▸ SHORT TASK A
Answer these about the passage on Initiative 1029:
(i) Which union sponsored I-1029?
(ii) Which governor supported it?
(iii) Which group opposed it?
▸ SHORT TASK B
Can you write out the part of the passage on Initiative 1029 that starts at "The Community Care" and ends at "vulnerable community members.", swapping "shortage" for "scarcity"?

▸ EXTRACT TO READ
----------------------------------------

The official ballot measure summary read:

Beginning January 1, 2010, this measure would require certification for long-term care workers for the elderly and persons with disabilities, requiring a written examination, increased and additional criminal background checks. Continuing education would be required in order to retain certification. Disciplinary standards and procedures would be applied to long-term care workers who are certified as home care aides. Certain workers would be exempt based on prior employment, training or other circumstances.


I-1029 was sponsored by the Service Employees International Union (SEIU) 775. The campaign committee was called People for Safe Quality Care.

The SEIU website stated that the measure "will improve long-term care for seniors and people with disabilities by setting standards for caregiver training. It will also bring additional respect to caregivers and the quality care we provide."[5]

Gov. Christine Gregoire supported I-1029.[6]

The Seattle Post-Intelligencer had a guest editorial opinion article, noting that hairdressers are currently required to get more than ten times the hours of training as are long-term care workers.[7]

Western and Central Washington chapter of the Alzheimer's Association also supported Initiative 1029. "I feel like (the measure) is an important step forward for us," said Nancy Dapper, executive director of the group.[3]


According to Public Disclosure Commission filings through Oct. 10, 2008, People for Safe Quality Care raised $985,845.10 for 2008 from three contributors: SEIU Healthcare 775NW ($945,648.30), the Working Families Coalition ($39,696.81), and the International Federation of Professional and Technical Engineers Local 17 PAC ($500).[8]


The Community Care Coalition of Washington opposed the initiative.

Opponents argued that:

  • Initiative 1029 will eliminate entry level caregiving jobs and deplete the pool of qualified workers, when there is already a shortage of quality caregivers to care for our vulnerable community members.

----------------------------------------

▸ DATASET CONTENT
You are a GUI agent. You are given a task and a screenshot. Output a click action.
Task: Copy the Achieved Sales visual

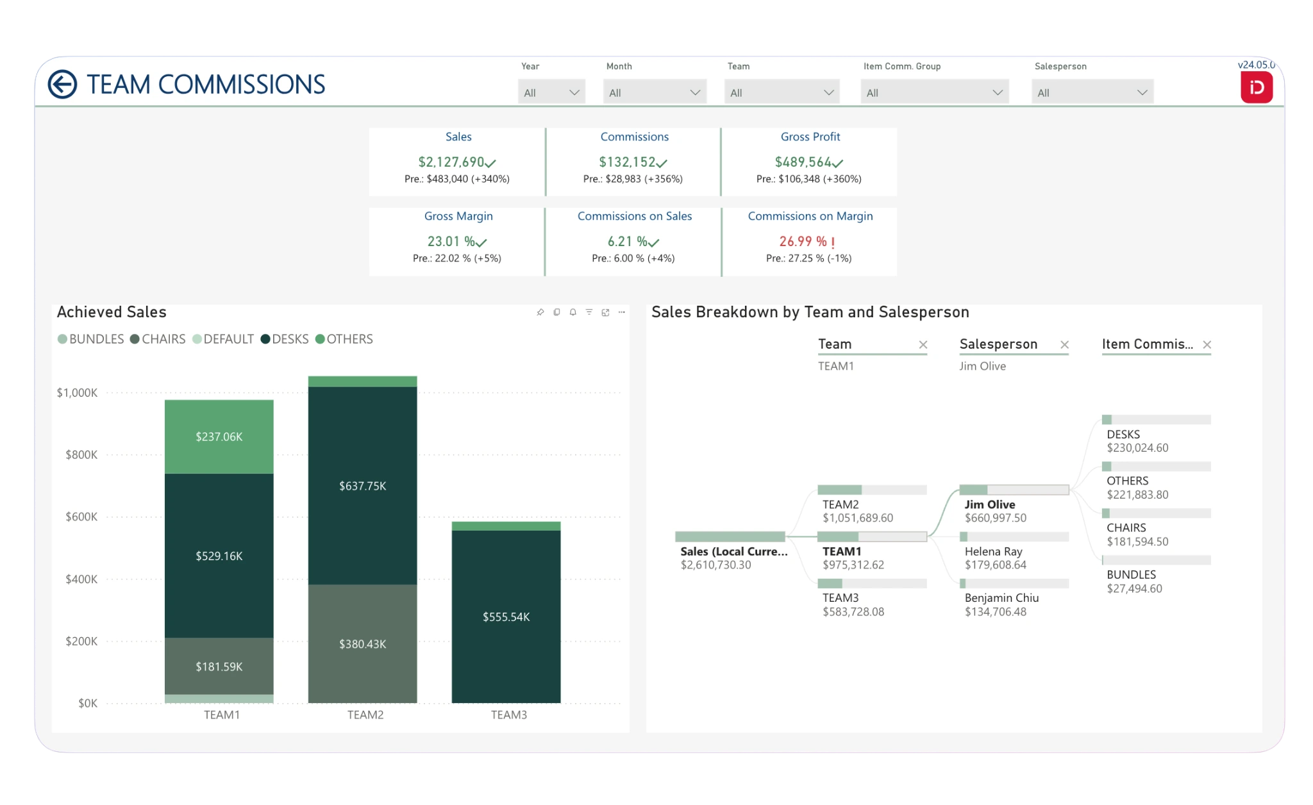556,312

----------------------------------------

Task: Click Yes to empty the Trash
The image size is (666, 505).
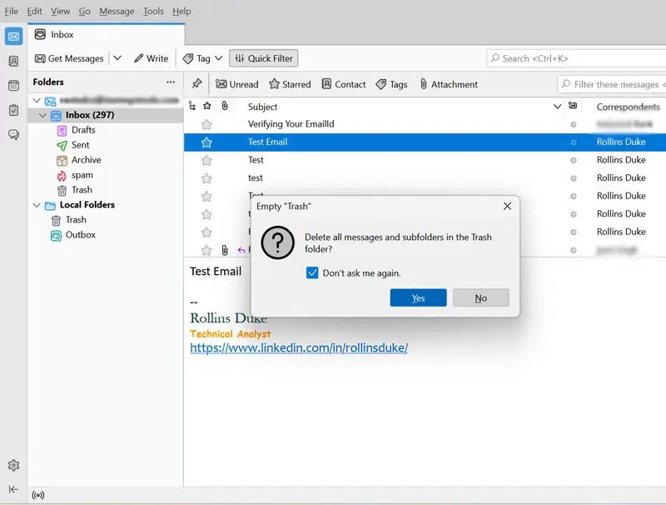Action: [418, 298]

----------------------------------------

▸ OUTPUT A
(i) Service Employees International Union (SEIU) 775
(ii) Christine Gregoire
(iii) The Community Care Coalition of Washington

▸ OUTPUT B
The Community Care Coalition of Washington opposed the initiative.

Opponents argued that:

  • Initiative 1029 will eliminate entry level caregiving jobs and deplete the pool of qualified workers, when there is already a scarcity of quality caregivers to care for our vulnerable community members.